Wow. I went a whole day without posting anything about Terri Schiavo. Before I get into this, lemme just address the following comment from an earlier thread :
Please don’t waste any more of your valuable blog space on this. The real shit is going on elsewhere. Look at the credit card bill or ANWR. This is Michael Jackson’s molesting OJ’s boobs at halftime. That is, not really news.
As far as I’m concerned this became real news the moment the President raced back to Washington D.C. to sign the “Pander To Conservative Christians Act”. Since then, the endless twists and turns in this essentially unchanging story as well as the endless stream of interesting commentary this has inspired have fascinated me. If you’re tired of this story (and I don’t blame you), take some solace in the fact that the longer this dominates the news, the worse the Republicans look.

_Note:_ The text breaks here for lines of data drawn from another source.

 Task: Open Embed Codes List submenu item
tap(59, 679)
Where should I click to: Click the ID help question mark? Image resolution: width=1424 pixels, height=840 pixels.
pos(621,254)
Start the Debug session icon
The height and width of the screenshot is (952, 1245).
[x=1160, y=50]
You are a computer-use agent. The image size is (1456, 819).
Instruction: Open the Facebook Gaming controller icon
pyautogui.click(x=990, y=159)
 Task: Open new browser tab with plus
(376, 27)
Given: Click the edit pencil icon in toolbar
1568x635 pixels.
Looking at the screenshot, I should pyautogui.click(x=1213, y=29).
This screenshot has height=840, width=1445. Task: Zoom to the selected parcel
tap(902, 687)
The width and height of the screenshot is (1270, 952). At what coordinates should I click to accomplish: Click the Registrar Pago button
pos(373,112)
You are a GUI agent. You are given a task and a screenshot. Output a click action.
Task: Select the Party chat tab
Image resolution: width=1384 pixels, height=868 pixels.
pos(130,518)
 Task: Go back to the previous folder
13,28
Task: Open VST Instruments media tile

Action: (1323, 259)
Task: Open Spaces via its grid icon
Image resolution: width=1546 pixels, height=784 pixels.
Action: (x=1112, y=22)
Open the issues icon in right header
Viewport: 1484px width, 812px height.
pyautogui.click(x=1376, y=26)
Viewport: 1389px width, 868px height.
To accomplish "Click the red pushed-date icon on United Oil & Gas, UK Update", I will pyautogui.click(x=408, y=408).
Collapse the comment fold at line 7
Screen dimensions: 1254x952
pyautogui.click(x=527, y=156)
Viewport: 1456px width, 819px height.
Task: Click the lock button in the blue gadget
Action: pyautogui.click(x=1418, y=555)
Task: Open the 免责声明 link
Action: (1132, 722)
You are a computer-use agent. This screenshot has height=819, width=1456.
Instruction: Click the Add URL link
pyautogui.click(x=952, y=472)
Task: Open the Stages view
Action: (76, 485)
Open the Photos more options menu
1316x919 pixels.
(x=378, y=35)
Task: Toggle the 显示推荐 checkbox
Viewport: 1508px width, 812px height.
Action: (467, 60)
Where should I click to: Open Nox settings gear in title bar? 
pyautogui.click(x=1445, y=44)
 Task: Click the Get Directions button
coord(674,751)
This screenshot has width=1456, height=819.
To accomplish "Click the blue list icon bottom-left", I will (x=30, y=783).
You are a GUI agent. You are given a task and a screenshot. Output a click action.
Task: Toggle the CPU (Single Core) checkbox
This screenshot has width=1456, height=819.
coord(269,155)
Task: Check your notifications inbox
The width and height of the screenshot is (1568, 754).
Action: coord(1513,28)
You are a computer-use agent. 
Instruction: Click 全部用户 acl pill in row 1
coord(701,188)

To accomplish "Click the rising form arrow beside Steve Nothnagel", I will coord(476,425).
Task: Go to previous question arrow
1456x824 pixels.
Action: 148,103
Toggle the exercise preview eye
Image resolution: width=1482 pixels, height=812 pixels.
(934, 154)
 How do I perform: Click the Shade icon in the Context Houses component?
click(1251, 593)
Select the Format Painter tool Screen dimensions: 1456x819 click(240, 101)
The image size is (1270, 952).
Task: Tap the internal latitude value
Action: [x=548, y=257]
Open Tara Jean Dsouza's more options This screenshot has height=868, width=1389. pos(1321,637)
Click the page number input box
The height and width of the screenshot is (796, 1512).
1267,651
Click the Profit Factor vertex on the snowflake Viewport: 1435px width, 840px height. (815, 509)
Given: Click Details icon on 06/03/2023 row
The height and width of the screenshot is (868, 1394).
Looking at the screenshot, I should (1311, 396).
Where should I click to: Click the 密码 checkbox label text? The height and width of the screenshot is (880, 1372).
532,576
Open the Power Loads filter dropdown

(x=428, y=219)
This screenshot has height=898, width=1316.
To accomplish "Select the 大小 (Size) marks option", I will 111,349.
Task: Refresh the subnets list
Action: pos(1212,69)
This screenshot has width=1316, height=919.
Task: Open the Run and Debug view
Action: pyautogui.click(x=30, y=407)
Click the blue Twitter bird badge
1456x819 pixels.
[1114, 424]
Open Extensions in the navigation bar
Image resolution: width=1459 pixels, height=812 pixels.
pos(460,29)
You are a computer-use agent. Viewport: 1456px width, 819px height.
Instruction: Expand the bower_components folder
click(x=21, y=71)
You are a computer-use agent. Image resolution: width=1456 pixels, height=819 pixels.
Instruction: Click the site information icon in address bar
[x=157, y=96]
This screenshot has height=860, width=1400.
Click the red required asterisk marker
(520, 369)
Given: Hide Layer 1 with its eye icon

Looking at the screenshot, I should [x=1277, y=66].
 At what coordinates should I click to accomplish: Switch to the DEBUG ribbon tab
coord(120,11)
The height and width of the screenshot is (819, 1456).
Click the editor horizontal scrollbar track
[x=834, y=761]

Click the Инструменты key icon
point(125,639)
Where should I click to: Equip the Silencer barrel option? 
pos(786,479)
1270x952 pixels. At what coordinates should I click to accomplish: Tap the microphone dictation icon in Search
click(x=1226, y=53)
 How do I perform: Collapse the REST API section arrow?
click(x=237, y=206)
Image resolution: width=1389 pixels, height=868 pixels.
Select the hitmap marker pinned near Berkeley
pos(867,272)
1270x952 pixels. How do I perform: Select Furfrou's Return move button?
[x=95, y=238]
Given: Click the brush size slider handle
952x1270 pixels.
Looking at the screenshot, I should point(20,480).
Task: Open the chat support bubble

One of the ways you can tell if a story has “made it” is whether or not Slate runs a grotesque and distant story from some jerk who does a cost/benefit analysis of everything. The same sort of thinking that would probably conclude that you’re better off letting sick children die because it’s cheaper to conceive new ones is responsible for this gem :
Now, Michael Schiavo, it seems to me, is in something very like the bluenose position here. If he had a use for his wife’s body?if he wanted to cook it up for dinner, let’s say?then I’d have more sympathy for him. (On the other hand, I don’t think we should make a habit of letting people cook their spouses up for dinner, because it creates very bad incentives with regard to keeping your spouse safe and healthy.) But in fact, he doesn’t want to do anything at all with the body, except perhaps to bury it in accord with what he perceives to be the wishes of an essentially dead woman whose wishes have long since ceased to count. All he wants to do is stop someone else from feeding this body, and I see very little difference between that and wanting to stop someone else from reading William Saletan.
Well, one difference is that I enthusiastically understand why people read Saletan, and I have less understanding of why Schiavo’s parents want to keep feeding her. And insofar as they want others to keep feeding her?through Medicare, etc.?I think we can safely ignore their preferences. But provided they and their supporters are willing to bear those costs, I infer that this is something they want very much and there’s not much reason to stop them.
Now, via Kos, let me take you from something that’s “grotesque” something that’s been justifiable dubbed “ghoulish” :
The parents of Terri Schiavo have authorized a conservative direct-mailing firm to sell a list of their financial supporters, making it likely that thousands of strangers moved by her plight will receive a steady stream of solicitations from anti-abortion and conservative groups.
“These compassionate pro-lifers donated toward Bob Schindler’s legal battle to keep Terri’s estranged husband from removing the feeding tube from Terri,” says a description of the list on the Web site of the firm, Response Unlimited, which is asking $150 a month for 6,000 names and $500 a month for 4,000 e-mail addresses of people who responded last month to an e-mail plea from Ms. Schiavo’s father. “These individuals are passionate about the way they value human life, adamantly oppose euthanasia and are pro-life in every sense of the word!”
And finally, you know a member of the Bush family has gotten involved when people start using phrases like “constitutional crisis” :
Hours after a judge ordered that Terri Schiavo was not to be removed from her hospice, a team of state agents were en route to seize her and have her feeding tube reinserted - but they stopped short when local police told them they would enforce the judge’s order, The Miami Herald has learned.
Agents of the Florida Department of Law Enforcement told police in Pinellas Park, the small town where Schiavo lies at Hospice Woodside, on Thursday that they were on the way to take her to a hospital to resume her feeding.
For a brief period, local police, who have officers at the hospice to keep protesters out, prepared for what sources called “a showdown.”
In the end, the squad from the FDLE and the Department of Children & Families backed down, apparently concerned about confronting local police outside the hospice.
. . .
The incident,known only to a few and related to The Herald by three different sources involved in Thursday’s events, underscores the intense emotion and murky legal terrain that the Schiavo case has created. It also shows that agencies answering directly to Gov. Jeb Bush had planned to use a wrinkle in Florida law that would have allowed them to legally get around the judge’s order. The exception in the law allows public agencies to freeze a judge’s order whenever an agency appeals it.
Participants in the high-stakes test of wills, who spoke with The Herald on the condition of anonymity, said they believed the standoff could ultimately have led to a constitutional crisis and a confrontation between dueling lawmen.
“There were two sets of law enforcement officers facing off, waiting for the other to blink,” said one official with knowledge of Thursday morning’s activities.
In jest, one official said local police discussed “whether we had enough officers to hold off the National Guard.”
If you still haven’t had enough Schiavo news, you should definitely check out this interview at Media Matters with a neurologist who examined Schiavo. My favorite quote : “The autopsy is going to show severe atrophy of the brain. And you’re asking me if a CAT scan was done? How could you possibly be so stupid?”